(Beginning of Source data)
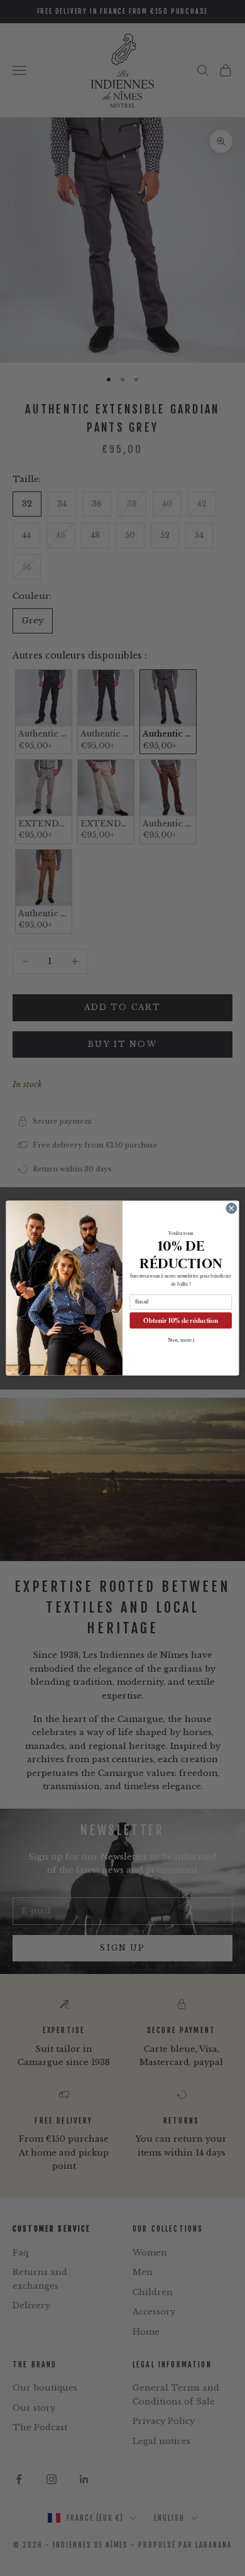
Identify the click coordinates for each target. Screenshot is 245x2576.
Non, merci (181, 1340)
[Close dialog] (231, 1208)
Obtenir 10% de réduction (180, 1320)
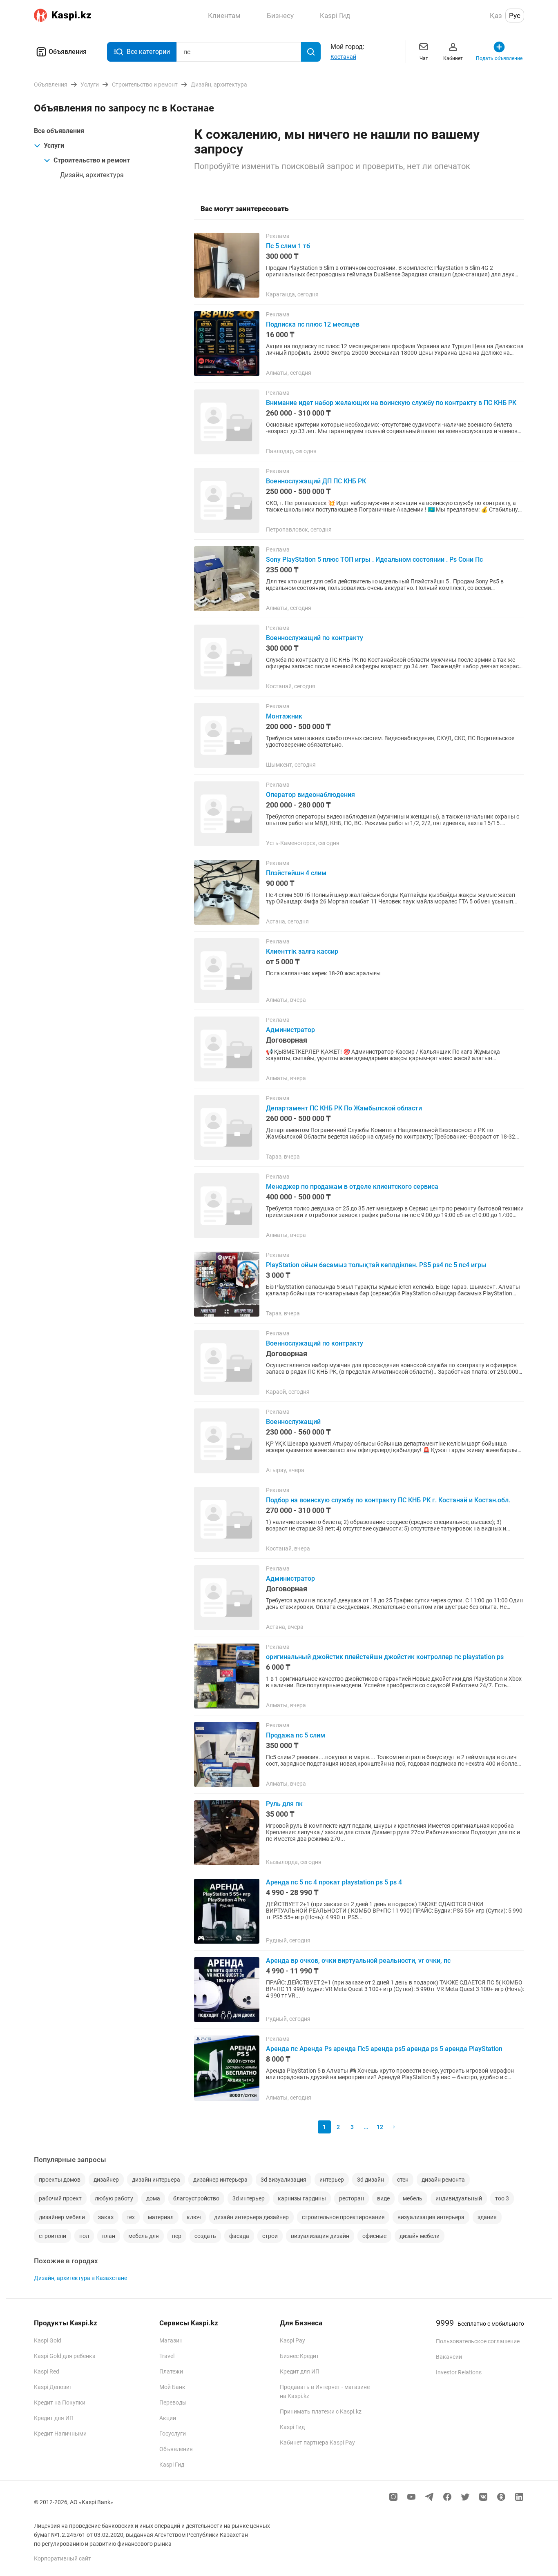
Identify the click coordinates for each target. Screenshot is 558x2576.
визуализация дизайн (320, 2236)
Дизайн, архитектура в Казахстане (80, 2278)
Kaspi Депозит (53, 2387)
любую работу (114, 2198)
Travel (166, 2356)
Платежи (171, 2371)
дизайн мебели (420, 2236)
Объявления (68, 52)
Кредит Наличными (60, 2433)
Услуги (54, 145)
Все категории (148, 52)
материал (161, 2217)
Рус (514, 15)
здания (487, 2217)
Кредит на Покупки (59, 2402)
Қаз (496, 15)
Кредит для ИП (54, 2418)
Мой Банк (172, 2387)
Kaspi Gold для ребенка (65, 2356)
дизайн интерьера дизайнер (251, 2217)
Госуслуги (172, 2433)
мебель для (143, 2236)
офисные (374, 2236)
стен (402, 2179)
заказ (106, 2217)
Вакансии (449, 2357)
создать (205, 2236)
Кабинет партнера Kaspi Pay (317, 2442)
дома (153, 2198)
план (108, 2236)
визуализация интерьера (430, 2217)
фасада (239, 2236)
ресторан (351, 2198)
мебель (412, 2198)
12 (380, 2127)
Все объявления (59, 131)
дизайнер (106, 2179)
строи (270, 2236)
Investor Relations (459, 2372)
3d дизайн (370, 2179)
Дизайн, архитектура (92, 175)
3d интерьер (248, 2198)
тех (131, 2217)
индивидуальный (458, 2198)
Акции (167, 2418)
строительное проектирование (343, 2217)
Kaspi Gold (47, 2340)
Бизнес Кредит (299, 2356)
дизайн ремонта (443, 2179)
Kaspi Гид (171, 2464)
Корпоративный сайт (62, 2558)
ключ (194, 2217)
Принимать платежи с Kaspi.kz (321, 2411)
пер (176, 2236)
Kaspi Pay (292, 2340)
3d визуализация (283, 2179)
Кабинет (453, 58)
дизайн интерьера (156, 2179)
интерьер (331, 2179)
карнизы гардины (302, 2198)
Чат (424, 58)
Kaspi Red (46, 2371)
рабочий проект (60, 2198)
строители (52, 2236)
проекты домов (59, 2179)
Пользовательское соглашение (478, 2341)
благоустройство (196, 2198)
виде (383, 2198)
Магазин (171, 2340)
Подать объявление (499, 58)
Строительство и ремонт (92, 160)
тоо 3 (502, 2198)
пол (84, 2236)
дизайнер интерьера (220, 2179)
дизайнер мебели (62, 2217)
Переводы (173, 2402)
(End of Source data)
(Beginning of Source data)
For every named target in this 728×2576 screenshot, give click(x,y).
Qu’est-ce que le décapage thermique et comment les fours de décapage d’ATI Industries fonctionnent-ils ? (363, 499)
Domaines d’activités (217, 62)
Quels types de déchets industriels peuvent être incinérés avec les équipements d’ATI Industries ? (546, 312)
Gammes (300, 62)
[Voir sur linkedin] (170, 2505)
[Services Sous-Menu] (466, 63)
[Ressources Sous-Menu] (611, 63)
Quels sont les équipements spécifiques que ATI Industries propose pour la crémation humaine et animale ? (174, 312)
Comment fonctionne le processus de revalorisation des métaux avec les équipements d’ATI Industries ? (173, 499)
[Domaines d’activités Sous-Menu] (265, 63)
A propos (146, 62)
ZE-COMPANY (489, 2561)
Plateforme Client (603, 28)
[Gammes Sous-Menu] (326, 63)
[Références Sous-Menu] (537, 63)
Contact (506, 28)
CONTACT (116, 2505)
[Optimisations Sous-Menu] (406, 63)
(End of Source data)
(Beginning of Source data)
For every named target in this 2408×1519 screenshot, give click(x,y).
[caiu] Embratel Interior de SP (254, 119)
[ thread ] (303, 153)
(End of Source data)
### [Prompt]
Give back exactly the lines above starting at the line where "Дизайн, архитектура в Казахстане (80, 2278)" appears and ending at the line where "3d визуализация (283, 2179)" appears, both included, with no other lines.

### [Exercise output]
Дизайн, архитектура в Казахстане (80, 2278)
Kaspi Депозит (53, 2387)
любую работу (114, 2198)
Travel (166, 2356)
Платежи (171, 2371)
дизайн мебели (420, 2236)
Объявления (68, 52)
Кредит Наличными (60, 2433)
Услуги (54, 145)
Все категории (148, 52)
материал (161, 2217)
Рус (514, 15)
здания (487, 2217)
Кредит на Покупки (59, 2402)
Қаз (496, 15)
Кредит для ИП (54, 2418)
Мой Банк (172, 2387)
Kaspi Gold для ребенка (65, 2356)
дизайн интерьера дизайнер (251, 2217)
Госуслуги (172, 2433)
мебель для (143, 2236)
офисные (374, 2236)
стен (402, 2179)
заказ (106, 2217)
Вакансии (449, 2357)
создать (205, 2236)
Кабинет партнера Kaspi Pay (317, 2442)
дома (153, 2198)
план (108, 2236)
визуализация интерьера (430, 2217)
фасада (239, 2236)
ресторан (351, 2198)
мебель (412, 2198)
12 (380, 2127)
Все объявления (59, 131)
дизайнер (106, 2179)
строи (270, 2236)
Investor Relations (459, 2372)
3d дизайн (370, 2179)
Дизайн, архитектура (92, 175)
3d интерьер (248, 2198)
тех (131, 2217)
индивидуальный (458, 2198)
Акции (167, 2418)
строительное проектирование (343, 2217)
Kaspi Gold (47, 2340)
Бизнес Кредит (299, 2356)
дизайн ремонта (443, 2179)
Kaspi Гид (171, 2464)
Корпоративный сайт (62, 2558)
ключ (194, 2217)
Принимать платежи с Kaspi.kz (321, 2411)
пер (176, 2236)
Kaspi Pay (292, 2340)
3d визуализация (283, 2179)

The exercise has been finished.